Why then do we have six fields determining the schedule here?

The original cron utility ran every minute, executing tasks that have been scheduled for that minute. This makes sense, considering that starting processes every second could be expensive. But the @nestjs/schedule package supports an optional sixth field, one that determines the second a task should run. This is possible because it schedules functions that run in a process, not processes for the operating system to run.

The crontab expression correctly specifies that whatever task it is defined for should run at 8 AM every other day, but it also specifies “every second”. So, for every second between 8 AM and 9 AM, the function ran, sending emails.

Can I Have a String?

In programming communities, there have been strong opinions about weak type systems, weak opinions about strong type systems, and every other combination of opinions and type systems. But one thing has become more evident recently, that type systems are important for both correctness and comprehension.

It is good practice to design programs and APIs in ways that use the type system to prevent programmer errors. Stringly typed APIs have not fared well in these debates. Crontab expressions are one such API. They are succinct and fine when used with the cron utility on Linux, but they make a bad API in a programming language, because they are string-only.

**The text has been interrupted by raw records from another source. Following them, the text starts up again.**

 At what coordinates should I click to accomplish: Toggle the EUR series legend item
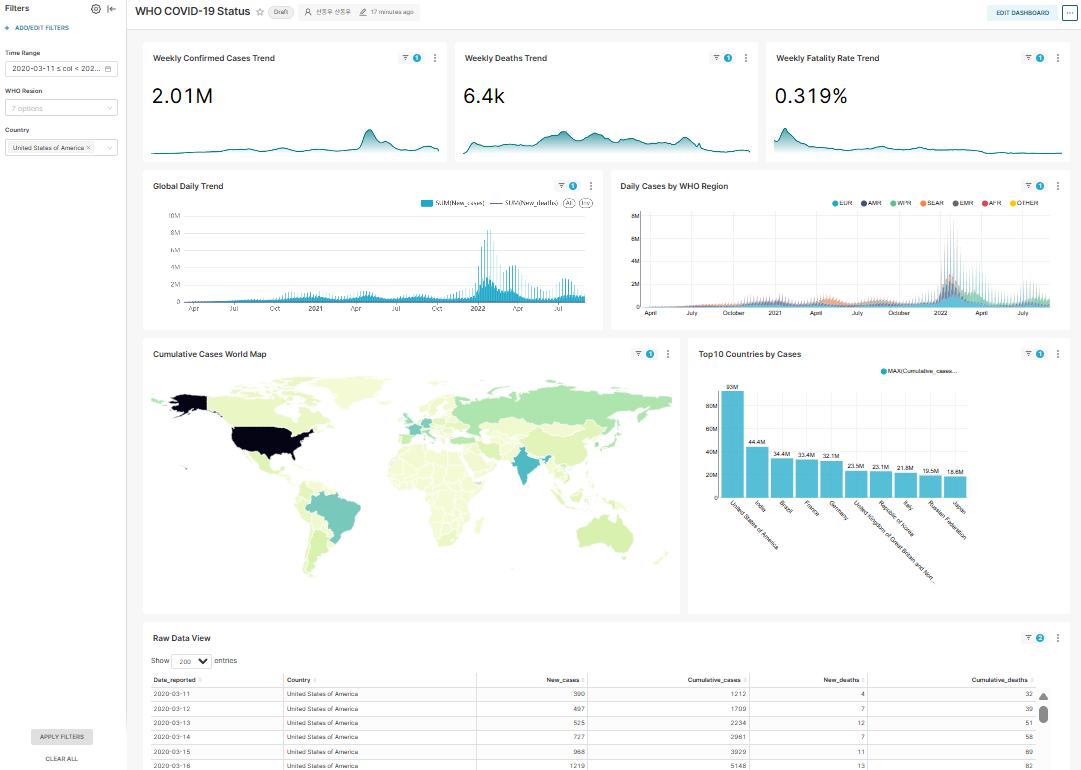pyautogui.click(x=844, y=203)
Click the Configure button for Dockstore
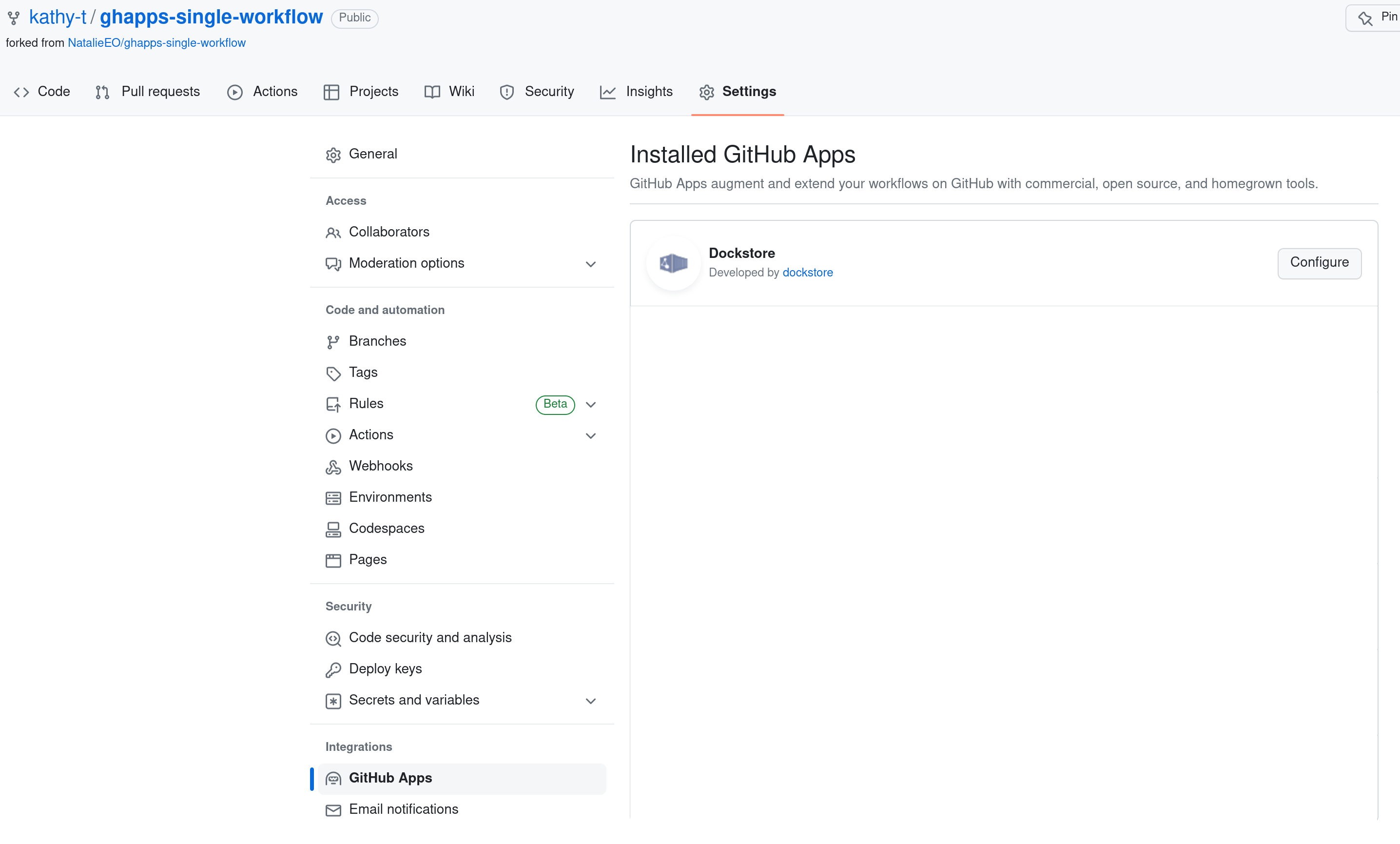This screenshot has width=1400, height=844. pos(1319,263)
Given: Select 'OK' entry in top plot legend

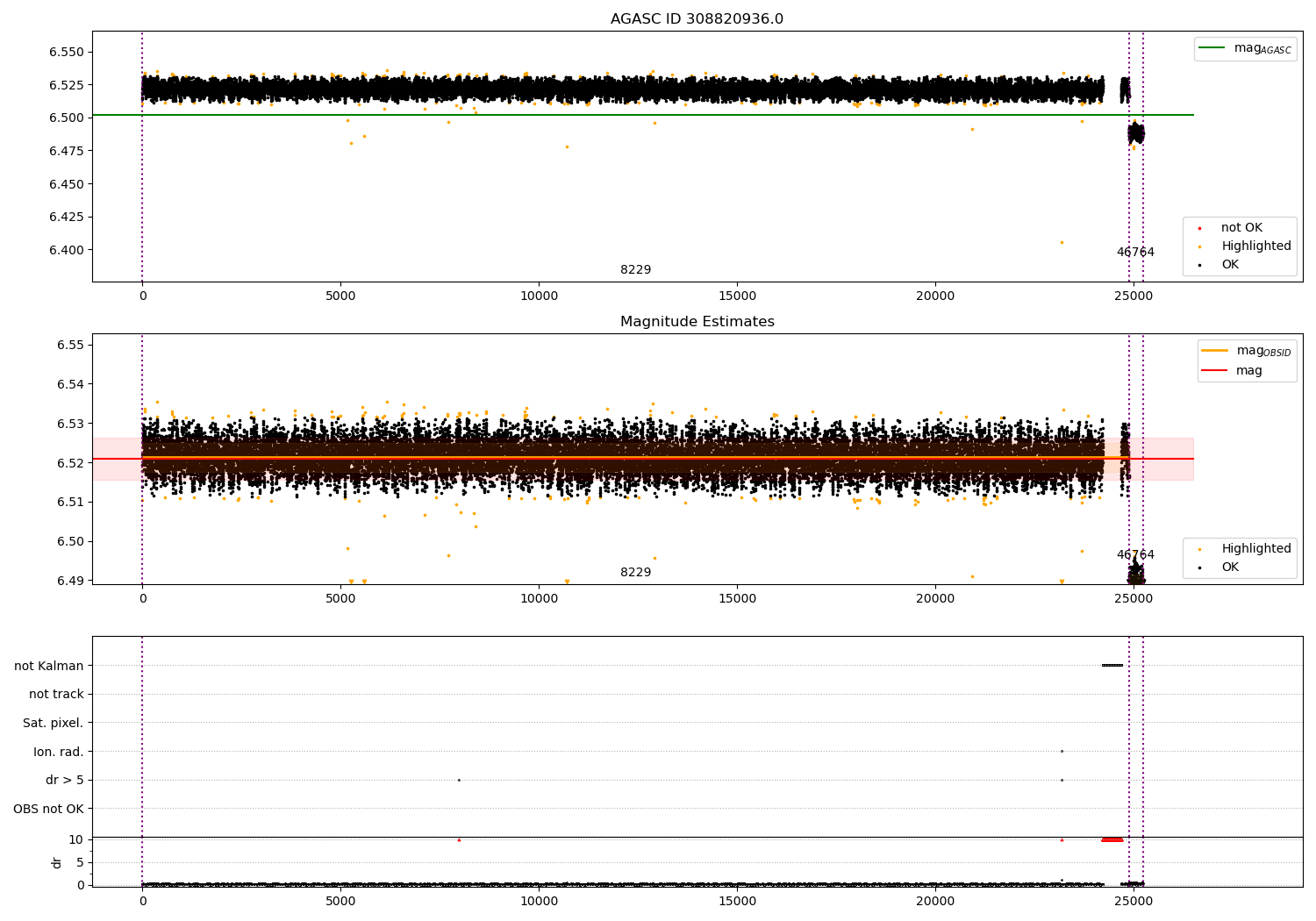Looking at the screenshot, I should (1230, 265).
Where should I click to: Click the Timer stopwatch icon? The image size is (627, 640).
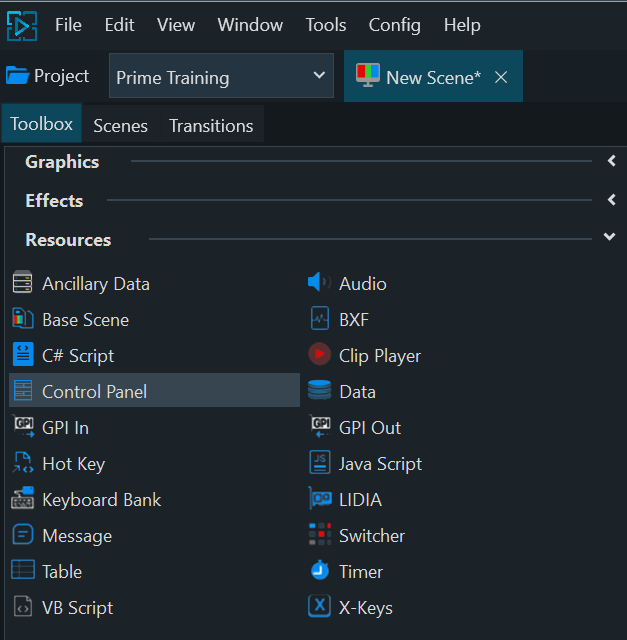coord(319,571)
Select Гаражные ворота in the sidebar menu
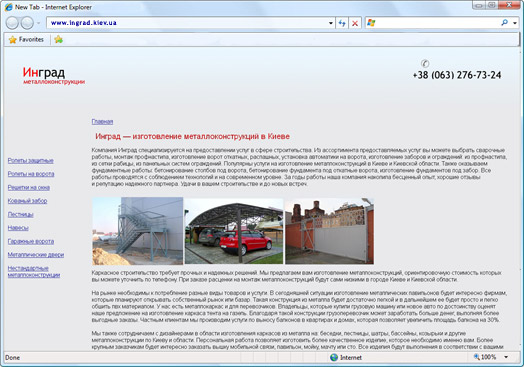The height and width of the screenshot is (367, 524). [x=31, y=241]
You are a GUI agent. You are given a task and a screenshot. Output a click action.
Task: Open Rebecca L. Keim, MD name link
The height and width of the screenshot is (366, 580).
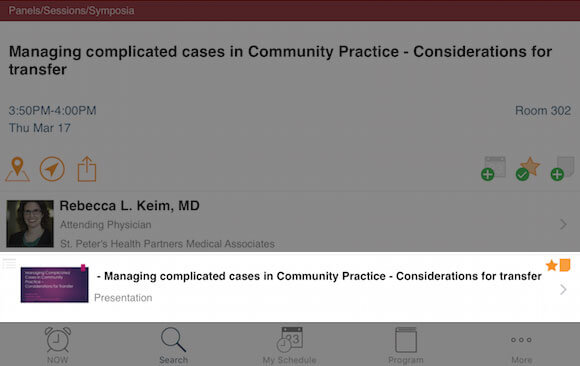(129, 206)
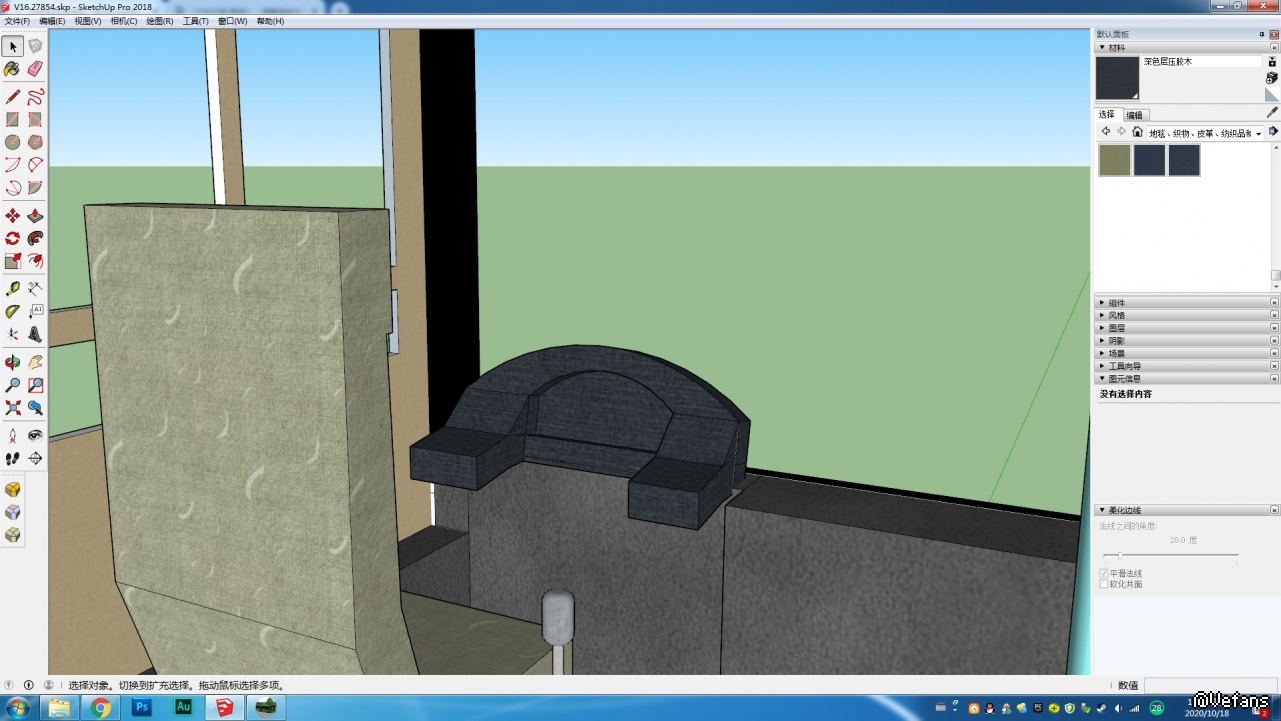
Task: Pick the Push/Pull tool
Action: tap(35, 216)
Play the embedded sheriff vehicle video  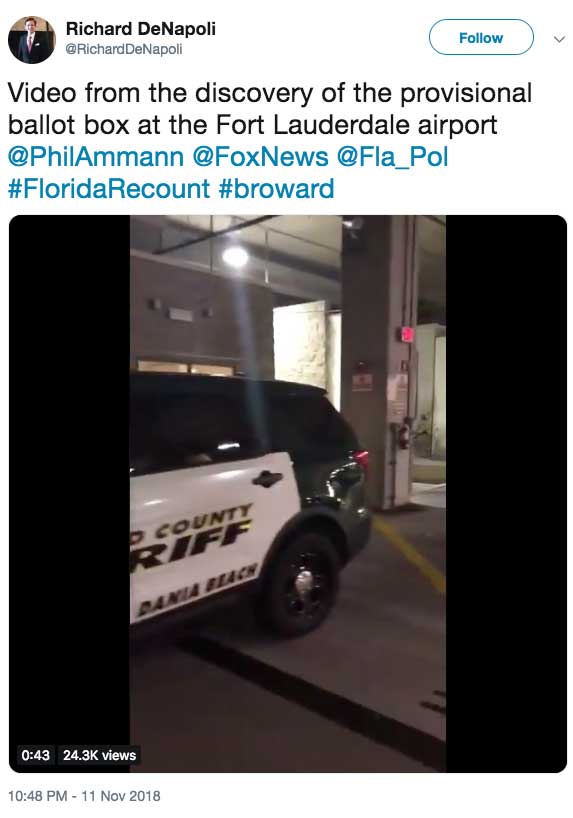(x=288, y=494)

Stringly typed: A riff on strongly typed. Used to describe an implementation that needlessly relies on strings when programmer & refactor friendly options are available.
See item 7 on New Programming Jargon

Let us define the type of a crontab expression as follows.type NumberRange = {
  start: number;
  end: number;
};

type RangeExpr = { range: "Every" | NumberRange; step?: number };

type ScheduleExpr = number | RangeExpr;

type CronExpression = {
  second?: ScheduleExpr;
  minute: ScheduleExpr;
  hour: ScheduleExpr;
  dayOfMonth: ScheduleExpr;
  month: ScheduleExpr;
  dayOfWeek: ScheduleExpr;
};

Now consider the crontab expression written according to our new type CronExpression.const everyOtherDayAt8AM: CronExpression = {
  second: { range: "Every" },
  minute: { range: "Every" },
  hour: 8,
  dayOfMonth: { range: "Every", step: 2 },
  month: { range: "Every" },
  dayOfWeek: { range: "Every" }

};

It is easy to see some mistakes that were harder to see in the original expression. We can see that we specified that the task for which the expression is defined should run every second and every minute; we actually want it to run only once. We can correct it as follows.const everyOtherDayAt8AM: CronExpression = {
  minute: 0,
  hour: 8,
  dayOfMonth: { range: "Every", step: 2 },
  month: { range: "Every" },
  dayOfWeek: { range: "Every" }
};

We omit the field “second” because it is not needed. By making the type system aware of our intention, we get assistance from the type system when defining cron expressions. We also use the structure of the type to make our intention clear, thereby reducing the cognitive overhead in understanding the expression.

The problem with stringly typed APIs is that they encode both intent and instruction in strings. Types should encode intent; arguments should encode data/instruction.

Aftereffect

I sat at my computer that Friday morning, certain that the client would be totally disappointed. I even entertained some fear that they would come in with an axe and make me pay for the annoyance of over 300 emails in their inbox. I thought to reach out first and offer an explanation, but I could not put words together. Then I went back to the SendGrid dashboard. There I saw an arithmetic of unfortunate events. Our emails had been bounced by Zoho Mail. That meant that the client did not receive them in their inbox, so they will remain a happy client. Surely, -1 x -1 = 1.

Although I resolved the problem, I did not design a better task scheduling API to save myself in the future. I walked away with a gnawing feeling that, someday, another stringly typed API will get me, and it shall be my ruin.